Bjegovic-Mikanovic Vesna, Vasic Milena, Vukovic Dejana, Jankovic Janko, Jovic-Vranes Aleksandra, Santric-Milicevic Milena, Terzic-Supic Zorica, Hernandez-Quevedo Cristina
Centre School of Public Health, University of Belgrade.
Institute of Public Health of Serbia "Dr Milan Jovanovic Batut".
Health Syst Transit. 2019 Oct;21(3):1-211.
This analysis of the Serbian health system reviews recent developments in organization and governance, health financing, health care provision, health reforms and health system performance. The health of the Serbian population has improved over the last decade. Life expectancy at birth increased slightly in recent years, but it remains, for example, around 5 years below the average across European Union countries. Some favourable trends have been observed in health status and morbidity rates, including a decrease in the incidence of tuberculosis, but population ageing means that chronic conditions and long-standing disability are increasing. The state exercises a strong governance role in Serbia's social health insurance system. Recent efforts have increased centralization by transferring ownership of buildings and equipment to the national level. The health insurance system provides coverage for almost the entire population (98%). Even though the system is comprehensive and universal, with free access to publicly provided health services, there are inequities in access to primary care and certain population groups (such as the most socially and economically disadvantaged, the uninsured, and the Roma) often experience problems in accessing care. The uneven distribution of health professionals across the country and shortages in some specialities also exacerbate accessibility problems. High out-of-pocket payments, amounting to over 40% of total expenditure on health, contribute to relatively high levels of self-reported unmet need for medical care. Health care provision is characterized by the role of the "chosen doctor" in primary health care centres, who acts as a gatekeeper in the system. Recent public health efforts have focused on improving access to preventive health services, in particular, for vulnerable groups. Health system reforms since 2012 have focused on improving infrastructure and technology, and on implementing an integrated health information system. However, the country lacks a transparent and comprehensive system for assessing the benefits of health care investments and determining how to pay for them.
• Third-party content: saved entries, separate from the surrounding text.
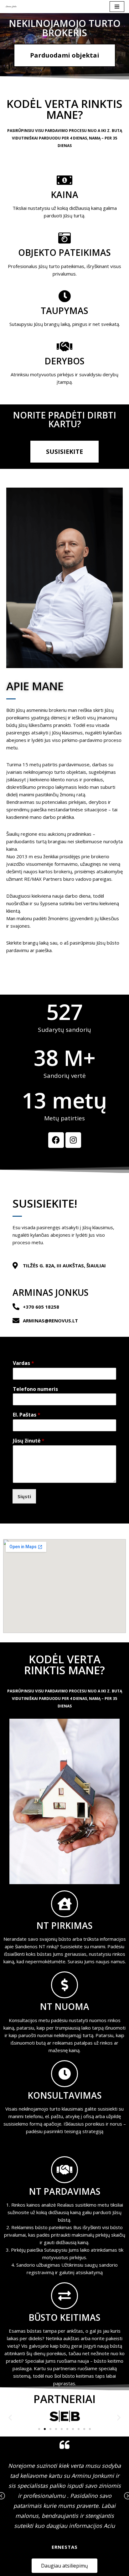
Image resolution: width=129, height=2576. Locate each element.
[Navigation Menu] (117, 6)
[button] (10, 2417)
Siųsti (24, 1496)
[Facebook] (56, 1140)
对塞尔维亚卫生系统的这一分析审视了组织与治理、卫生筹资、医疗服务提供、卫生改革及卫生系统绩效方面的近期发展情况。过去十年间,塞尔维亚民众的健康状况有所改善。近年来出生时预期寿命略有增加,但仍比例如欧盟国家平均水平低约5岁。在健康状况和发病率方面已观察到一些有利趋势,包括结核病发病率下降,但人口老龄化意味着慢性病和长期残疾情况正在增加。国家在塞尔维亚的社会医疗保险系统中发挥着强有力的治理作用。近期的举措通过将建筑物和设备所有权转移至国家层面增强了中央集权。医疗保险系统覆盖了几乎全部人口(98%)。尽管该系统全面且普及,可免费获得公共提供的卫生服务,但在获得初级保健方面存在不公平现象,某些人群(如社会经济地位最不利者、未参保者及罗姆人)在获得医疗服务时常常遇到问题。卫生专业人员在全国分布不均以及某些专业领域人员短缺也加剧了可及性问题。自付费用高昂,占卫生总支出的40%以上,导致自我报告的医疗需求未得到满足的水平相对较高。医疗服务提供的特点是初级保健中心中“选定医生”的作用,其在系统中充当守门人。近期的公共卫生工作重点是改善预防性卫生服务的可及性,尤其是针对弱势群体。自2012年以来的卫生系统改革重点是改善基础设施和技术,以及实施综合卫生信息系统。然而,该国缺乏一个透明且全面的系统来评估卫生保健投资效益并确定其支付方式。